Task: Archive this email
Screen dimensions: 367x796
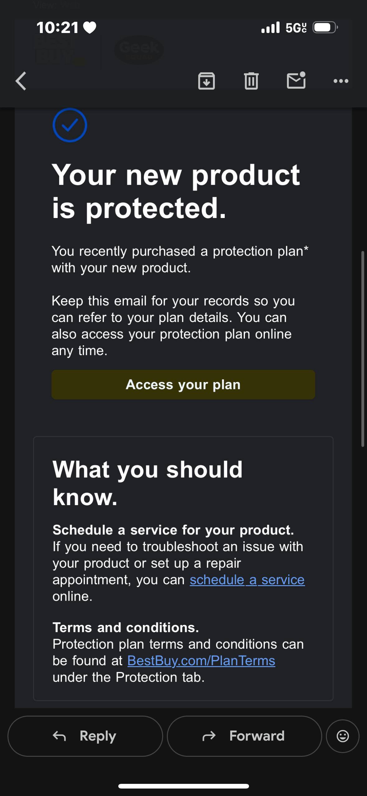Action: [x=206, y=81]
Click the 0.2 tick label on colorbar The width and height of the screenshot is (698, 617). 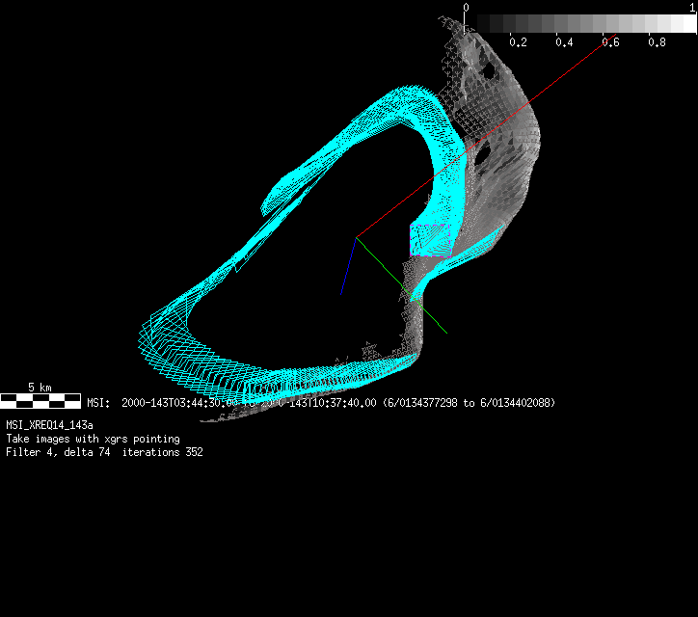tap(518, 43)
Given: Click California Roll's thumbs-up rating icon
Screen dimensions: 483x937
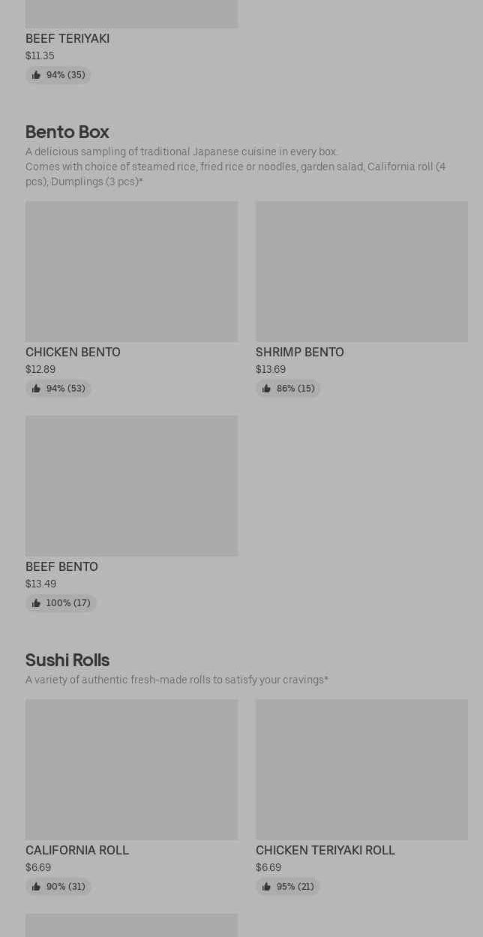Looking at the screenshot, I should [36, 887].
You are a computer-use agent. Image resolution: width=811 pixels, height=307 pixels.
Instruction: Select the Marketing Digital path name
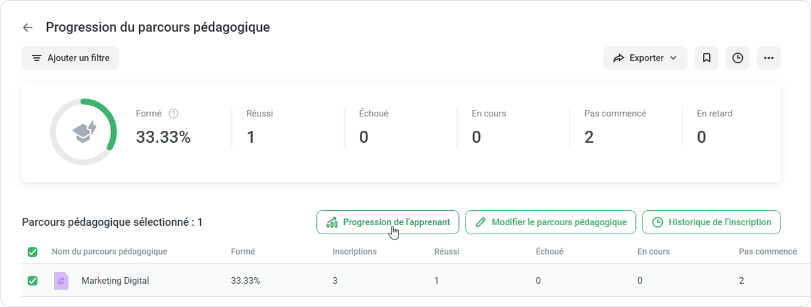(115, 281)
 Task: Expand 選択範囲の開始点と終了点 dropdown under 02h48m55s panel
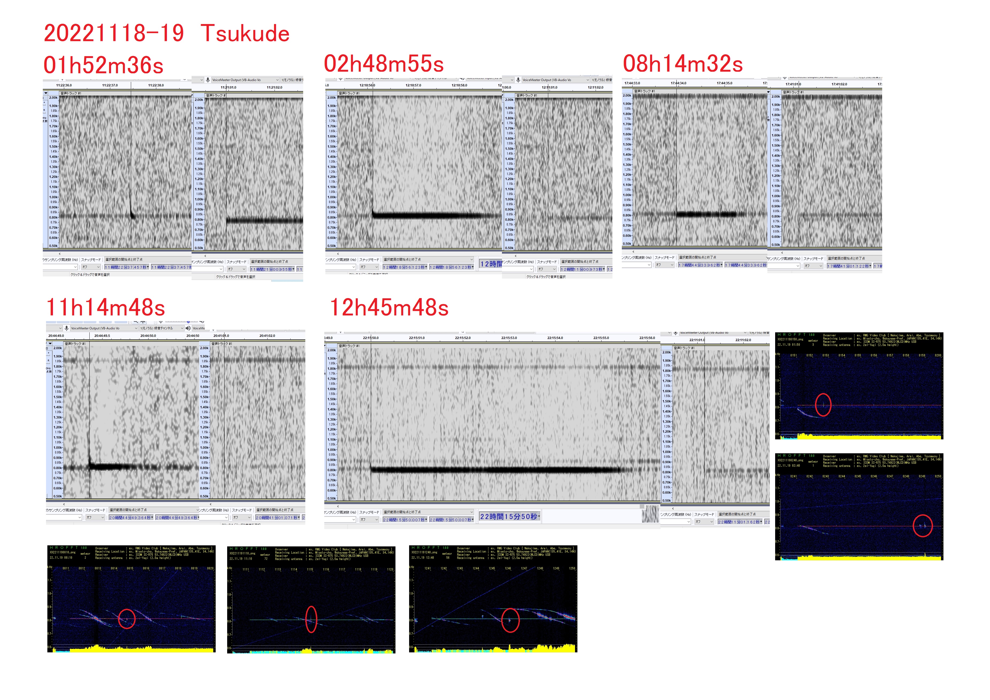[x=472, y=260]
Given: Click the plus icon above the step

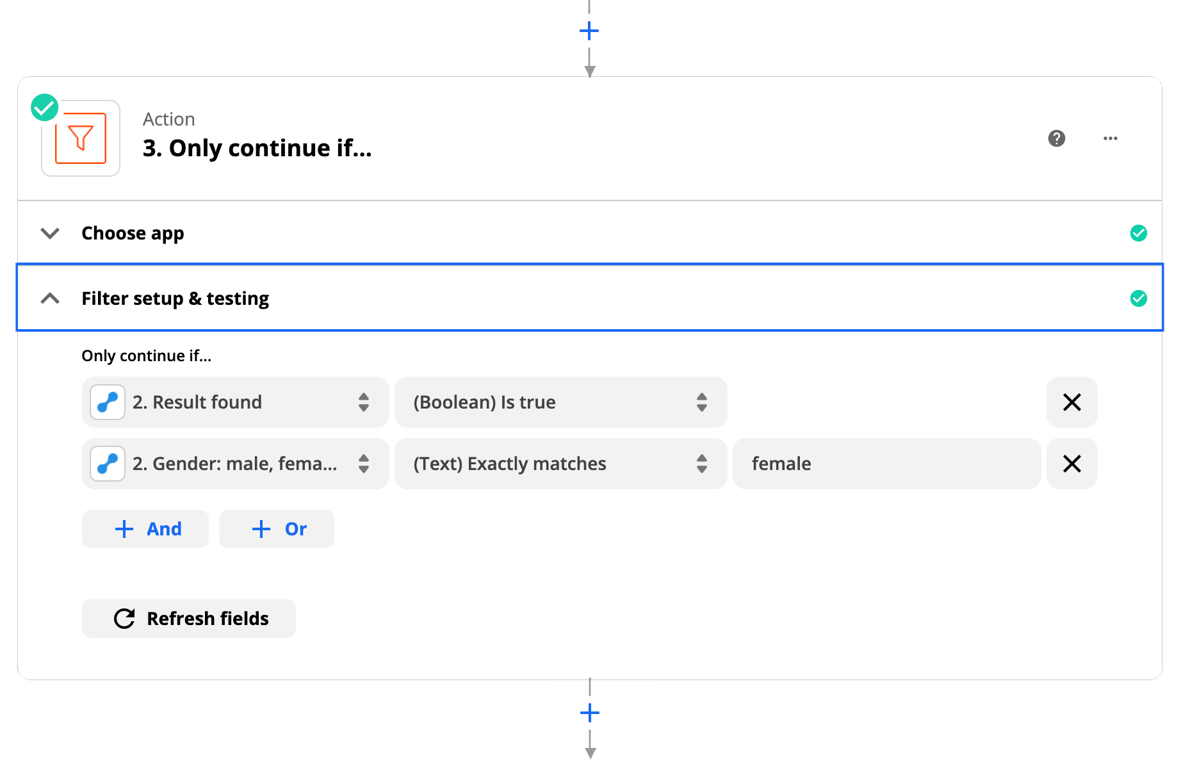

————————

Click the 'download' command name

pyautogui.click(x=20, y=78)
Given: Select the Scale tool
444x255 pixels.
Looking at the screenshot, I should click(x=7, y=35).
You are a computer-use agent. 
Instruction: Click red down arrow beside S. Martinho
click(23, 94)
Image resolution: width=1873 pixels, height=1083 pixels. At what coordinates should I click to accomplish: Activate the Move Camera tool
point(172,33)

————————

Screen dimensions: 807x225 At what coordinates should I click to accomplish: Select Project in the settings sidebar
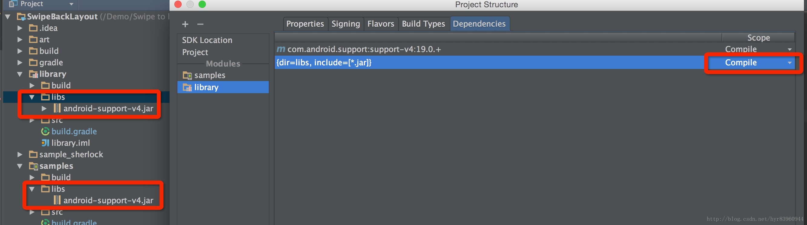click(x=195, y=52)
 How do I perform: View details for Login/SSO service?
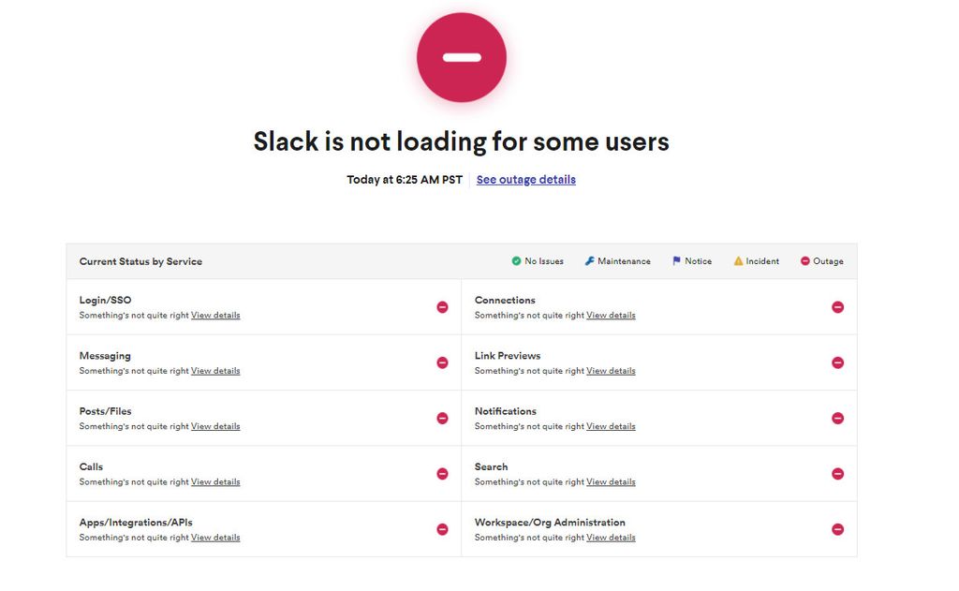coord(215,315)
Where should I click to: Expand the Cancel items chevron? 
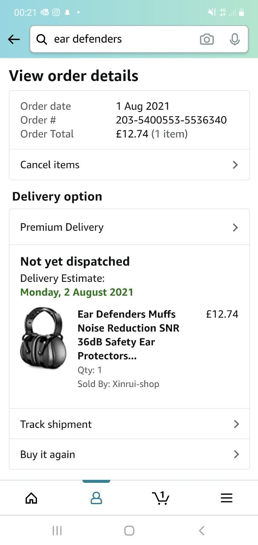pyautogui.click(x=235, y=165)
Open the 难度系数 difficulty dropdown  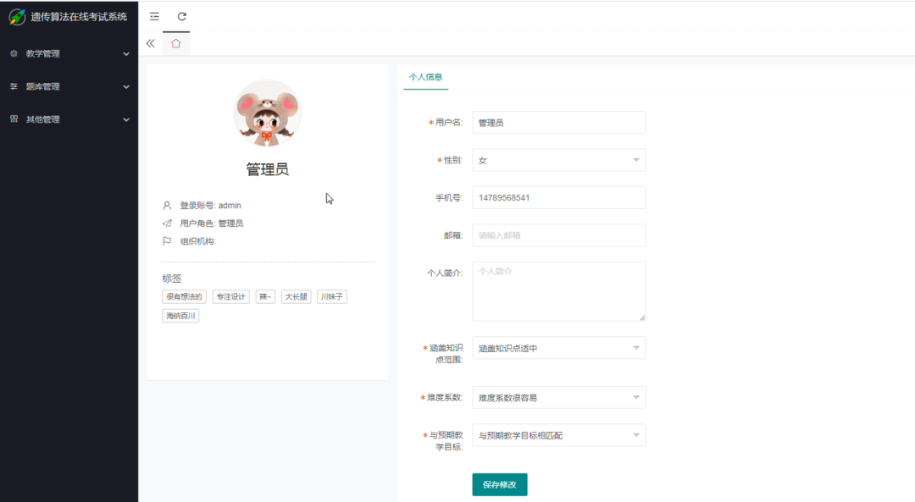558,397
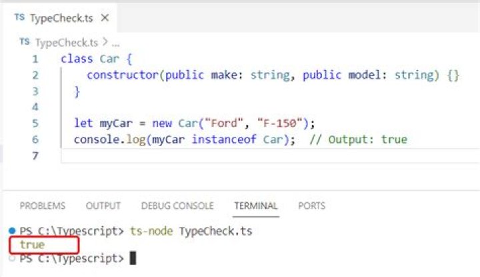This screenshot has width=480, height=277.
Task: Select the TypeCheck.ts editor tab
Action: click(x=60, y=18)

————————

=== Problem statement ===
How many lines in the records contain the string "pixels"? Case counts; reply with only the number.

=== Full solution ===
3